Henbury Conservation Project
Preserving biodiversity and habitat
Henbury Station is a spectacular property in Australia's arid Red Centre. It covers more than 500,000 hectares (5,000 square kilometres) to the south of Alice Springs, extending from the spectacular MacDonnell Ranges across the vast, open red plains of the diverse Finke bioregion.
The $13 million property was purchased by R.M.Williams Agricultural Holdings in 2011 with the support of the Australian Government through its Caring for our Country initiative. It is the largest property ever purchased for the National Reserve System with Australian Government support.
While Henbury has previously operated as a cattle station, 70 per cent of the huge property remains largely in its natural condition. In the north, stunning gorges cradle permanent waterholes where remnant plant species survive through long periods without rain.
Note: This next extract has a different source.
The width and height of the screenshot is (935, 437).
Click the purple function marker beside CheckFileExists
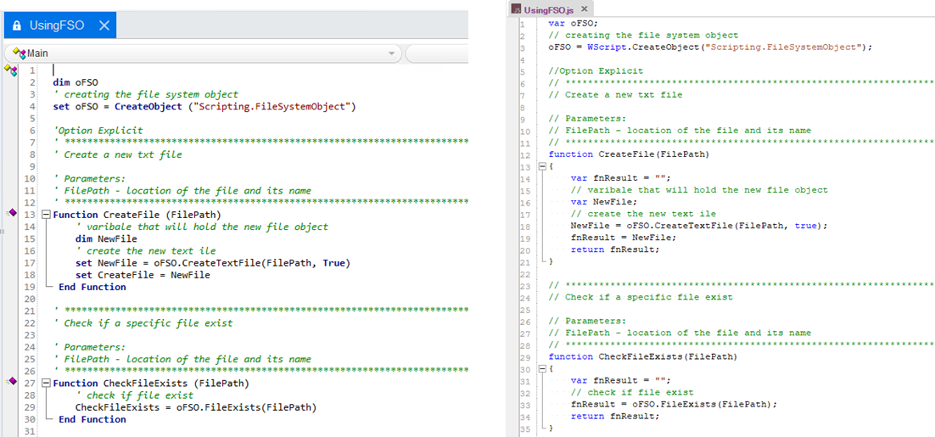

The ancient Finke - reputedly the world's oldest river - runs for 100 kilometres across Henbury and is home to three fish that are found nowhere else in the world, including the tiny Finke River goby.
The bustard, central marsupial mole and the black-footed wallaby are just some of the threatened animals that make their home here. Red gum, desert oak and mulga woodlands, shrublands and hummock grasslands provide habitat for other threatened species including the Peter Latz wattle and the thick-billed grasswren.